I have a dataframe with two columns A and B,
import pandas as pd
import numpy as np
df = pd.DataFrame({
'A':[1,3,7,19,80,120,14,2],
'B':['years','years','months','months','days','days','months','years',]
})
I want change the value of with uniform measurement of 'years' as in:
df = pd.DataFrame({
'A':[1,3,0.58,1.58,0.22,0.33,1.17,2],
'B':['years','years','years','years','years','years','years','years']
})
I tried the with following code but I get (ValueError: The truth value of a Series is ambiguous. Use a.empty, a.bool(), a.item(), a.any() or a.all().)
for x in df.B:
if x== 'days':
df['A']=df['A'].div(365).round(2)
elif x== 'months':
df['A']=df['A'].div(12).round(2)
else:
pass
CodePudding user response:
You can use np.select to assign values, where for rows corresponding to "B"=="months", divide the "A" value by 12, for rows corresponding to "B"=="days", divide the "A" value by 365, and all other cases, leave as is:
import numpy as np
df['A'] = np.select([df['B']=='months', df['B']=='days'], [df['A'].div(12), df['A'].div(365)], df['A']).round(2)
df['B'] = 'years'
Output:
A B
0 1.00 years
1 3.00 years
2 0.58 years
3 1.58 years
4 0.22 years
5 0.33 years
6 1.17 years
7 2.00 years
CodePudding user response:
The more pandorable way by far was provided by @enke, but I thought I would include a fix of your approach to illustrate the preferred way to iterate over a df. Rather than just a regular for loop, you want to use one of pandas builtin methods such as iterrows. Notice that this uses two iteration variables instead of just one.
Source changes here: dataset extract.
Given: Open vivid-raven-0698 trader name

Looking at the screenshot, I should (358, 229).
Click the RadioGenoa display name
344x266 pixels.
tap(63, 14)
However, before iterating this way, it's advisable to use a vectorized approach if possible since it's much faster.
years_list = []
for idx, row in df.iterrows():
if row['B'] == 'days':
years_list.append(row['A'] / 365)
elif row['B'] == 'months':
years_list.append(row['A'] / 12)
elif row['B'] == 'years':
years_list.append(row['A'])
else:
pass
df['years'] = years_list
df = df.round(2)